#### Material shown
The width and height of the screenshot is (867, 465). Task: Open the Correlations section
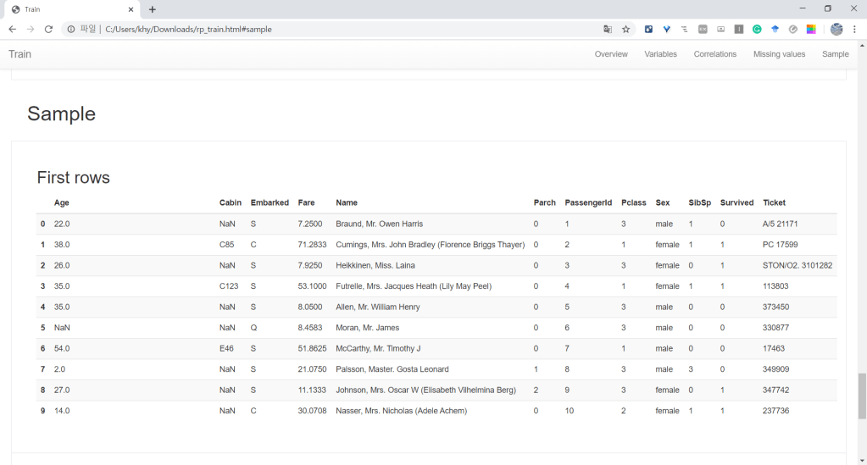tap(714, 54)
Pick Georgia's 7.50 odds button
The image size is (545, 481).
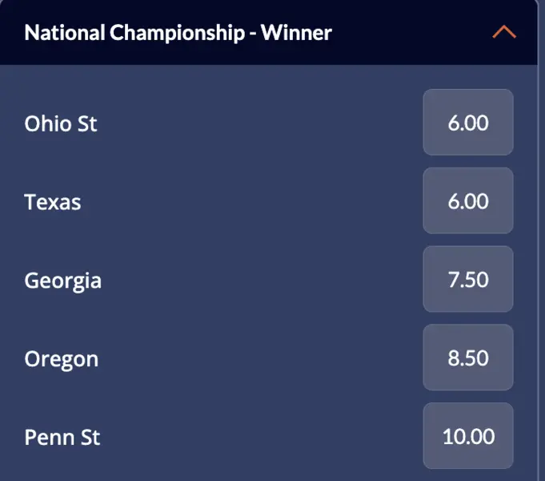[x=468, y=280]
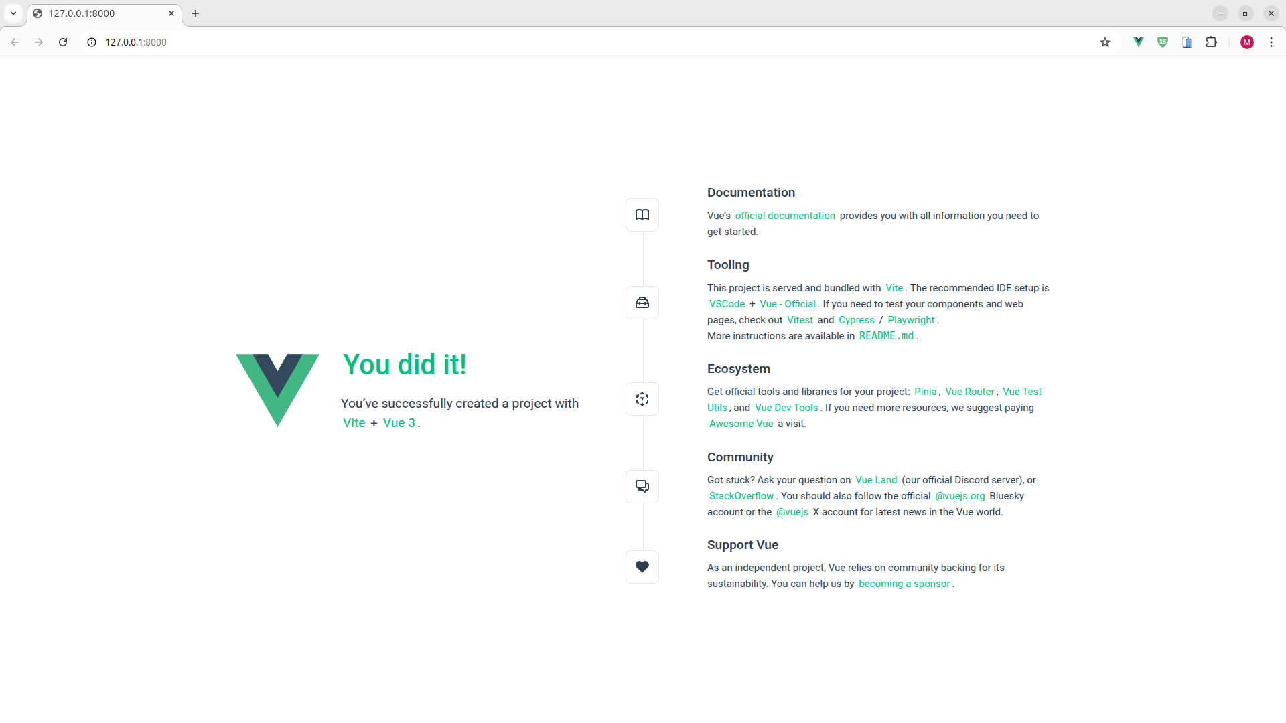
Task: Click the Tooling toolbox icon
Action: pos(642,303)
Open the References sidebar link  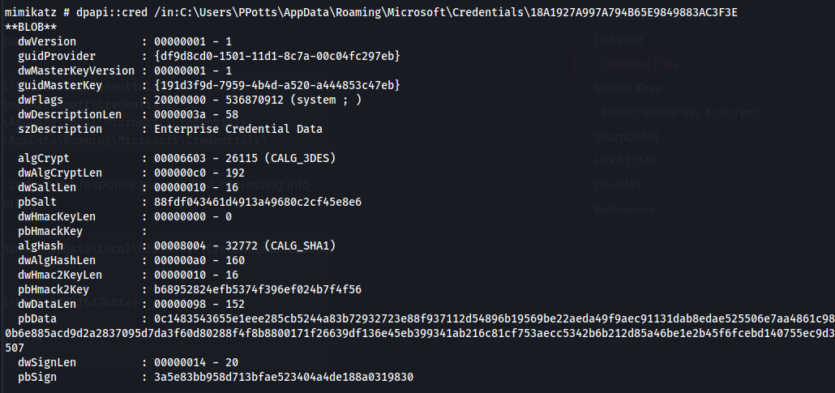tap(625, 210)
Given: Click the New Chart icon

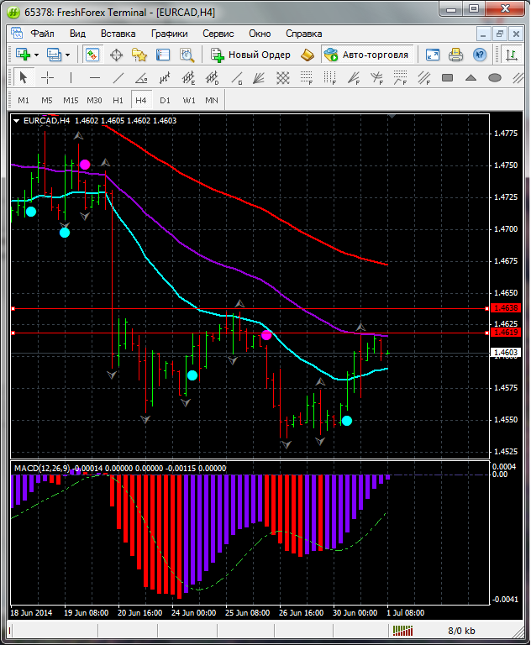Looking at the screenshot, I should 23,55.
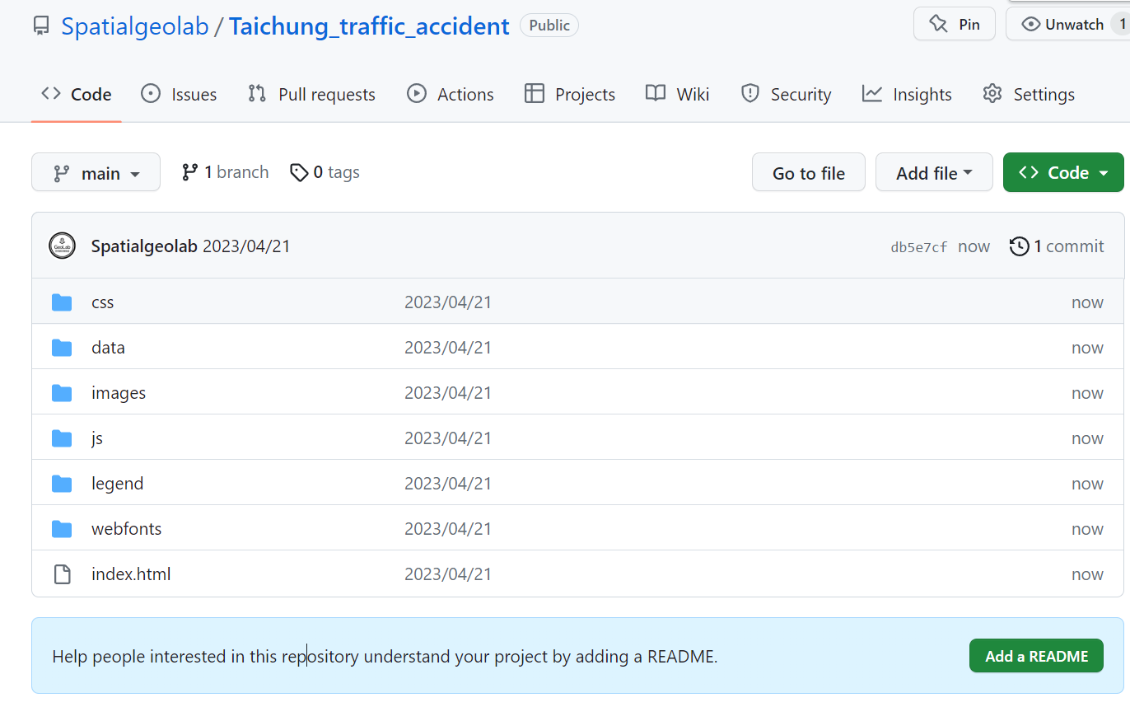Switch to the Issues tab
1130x707 pixels.
click(179, 95)
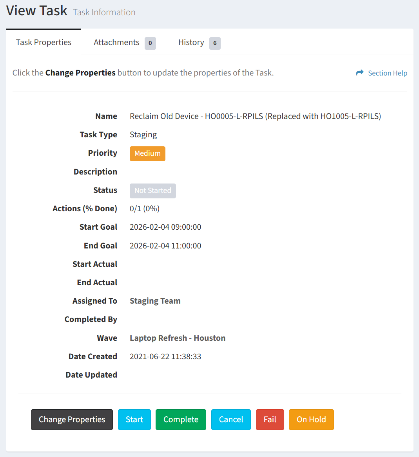Image resolution: width=419 pixels, height=457 pixels.
Task: Click the History count badge showing 6
Action: (x=215, y=43)
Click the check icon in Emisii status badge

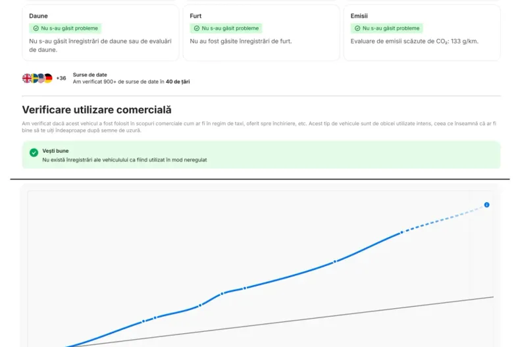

#### Problem details
In the material above, retype exactly the lines that run from the one containing "Given: Click the New Chart icon" through the last line, and keep out the pictures.

#### Reply to the exercise
Given: Click the New Chart icon

Looking at the screenshot, I should 23,55.
Switch to the Issues tab
1130x707 pixels.
click(179, 95)
Image resolution: width=419 pixels, height=457 pixels.
Task: Click the History count badge showing 6
Action: (x=215, y=43)
Click the check icon in Emisii status badge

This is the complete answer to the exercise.